We've done other experiments to try and directly demonstrate this effect of experience. We first have people interact for 20 minutes either under a set of rules that makes it a good idea to cooperate, so that they learn to cooperate and spend 20 minutes cooperating; or under a set of rules where it's a good idea to be selfish, so that they learn to be selfish and spend 20 minutes not cooperating. Then we have everyone do an identical battery of one-shot anonymous interactions where in some cases they can pay to help other people, or in others they can pay to punish people for being selfish.

What you see is huge spillover effects, where the habit that gets established in first part where we manipulated the rules then spills over to the subsequent anonymous interactions. If you get people used to not cooperating, they wind up being much less altruistic, less trusting, less trustworthy, less optimistic about the behavior of others, and less inclined to sanction other people for being selfish.

What this means is that when you think about what people have as their sense of right and wrong, where these values come from, I would argue that at least a good chunk of it comes from what they are experiencing in general. That means that you can have a hard equilibrium problem. If you're in a setting where the norms favor selfishness, that's reinforcing default selfishness. And then the opposite, if you're already in a good situation where people have good norms and are cooperating, it reinforces cooperative defaults.

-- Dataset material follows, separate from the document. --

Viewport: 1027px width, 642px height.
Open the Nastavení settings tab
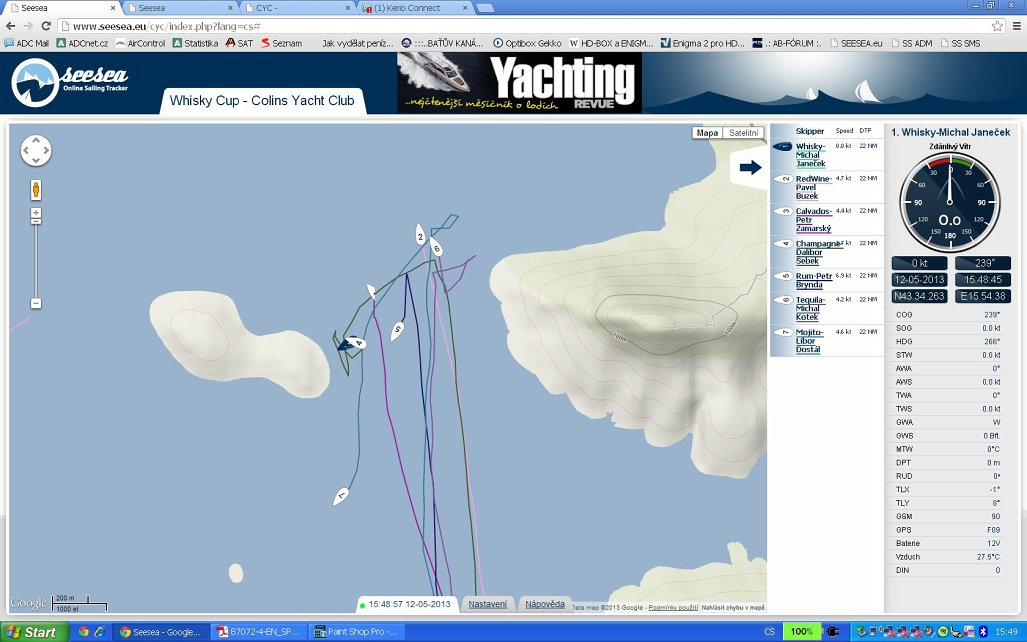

In terms of what you can do to change the norms in a setting where they're not good, although I don't have an awesome answer, our research suggests that top-down institutional rules can play an important part. Say you're managing an organization. If you set up rules within your organization to reward people that behave cooperatively or punish people that behave selfishly, that can change what is optimal behavior in the context of your organization. That can generate a culture—an institutional culture—within that institution. Potentially, that can also have a spillover effect, where it not only affects people's behavior in this particular context but also affects people's behavior more generally.

In this vein, I like the idea of Paul Romer's model cities. You go to a place where the institutions or the norms are bad and you say, "In this one setting the institutions are going to be good. There are going to be rules that incentivize good behavior and only come and join this if you want to play by those rules." You can create a new culture there that, hopefully, people take with them when they leave, and also inspire other people who see the benefits.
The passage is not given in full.